Epsilon Sagittae

Observation data Epoch J2000.0 Equinox J2000.0 (ICRS)
- Constellation: Sagitta
- Right ascension: 19^{h} 37^{m} 17.39324^{s}
- Declination: +16° 27′ 46.0871″
- Apparent magnitude (V): +5.64 to +5.67

Characteristics
- Evolutionary stage: horizontal branch
- Spectral type: G8 IIIvar
- U−B color index: +0.83
- B−V color index: +1.00

Astrometry
- Radial velocity (R_{v}): −32.49±0.18 km/s
- Proper motion (μ): RA: +16.382±0.164 mas/yr Dec.: +14.364±0.135 mas/yr
- Parallax (π): 5.6067±0.1173 mas
- Distance: 580 ± 10 ly (178 ± 4 pc)
- Absolute magnitude (M_{V}): −0.84±0.03

Details
- Mass: 2.9 M_{☉}
- Radius: 18.37+0.65 −0.88 R_{☉}
- Luminosity: 184.9±4.6 L_{☉}
- Surface gravity (log g): 2.52 cgs
- Temperature: 4966+124 −85 K
- Metallicity [Fe/H]: +0.02 dex
- Rotational velocity (v sin i): 3.2 km/s
- Age: 520 Myr
- Other designations: ε Sge, 4 Sge, BD+16°3918, HD 185194, HIP 96516, HR 7463, WDS J19373+1628A

Database references
- SIMBAD: data

= Epsilon Sagittae =

Star in the constellation Sagitta

Epsilon Sagittae (ε Sagittae) is a solitary, yellow-hued star in the northern constellation of Sagitta. With an apparent visual magnitude of +5.64 to +5.67, it is faintly visible to the naked eye on a dark night. It is a variable star with a small amplitude of 0.03 magnitudes. Based upon an annual parallax shift of 5.60 mas as seen from Earth, it is located roughly 580 light years from the Sun. At that distance, the visual magnitude of the star is diminished by an extinction factor of 0.1 due to interstellar dust.

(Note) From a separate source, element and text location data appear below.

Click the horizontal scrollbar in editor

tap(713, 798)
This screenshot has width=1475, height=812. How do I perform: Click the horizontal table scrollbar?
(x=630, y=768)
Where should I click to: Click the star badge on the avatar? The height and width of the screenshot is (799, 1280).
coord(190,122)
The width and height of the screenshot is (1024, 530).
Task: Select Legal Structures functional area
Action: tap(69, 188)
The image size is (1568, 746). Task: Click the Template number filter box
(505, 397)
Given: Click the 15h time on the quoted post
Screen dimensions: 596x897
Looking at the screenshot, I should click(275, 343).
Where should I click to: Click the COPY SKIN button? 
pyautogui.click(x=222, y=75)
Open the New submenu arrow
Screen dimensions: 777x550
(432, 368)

This is an evolved, G-type giant star with a stellar classification of G8 IIIvar, where the 'var' suffix indicates a variable spectral feature. The star is about 520 million years old with about three times the mass of the Sun. It is radiating 185 times the Sun's luminosity from its photosphere at an effective temperature of 4,966 K.

Epsilon Sagittae is an optical binary, with a companion of magnitude 8.35 at an angular separation of 87.3 arc seconds along a position angle of 82°, as of 2013. The companion is actually a more distant giant star approximately 7,000 light-years from Earth, with a luminosity 1,800 times that of the Sun and also designated HD 232029.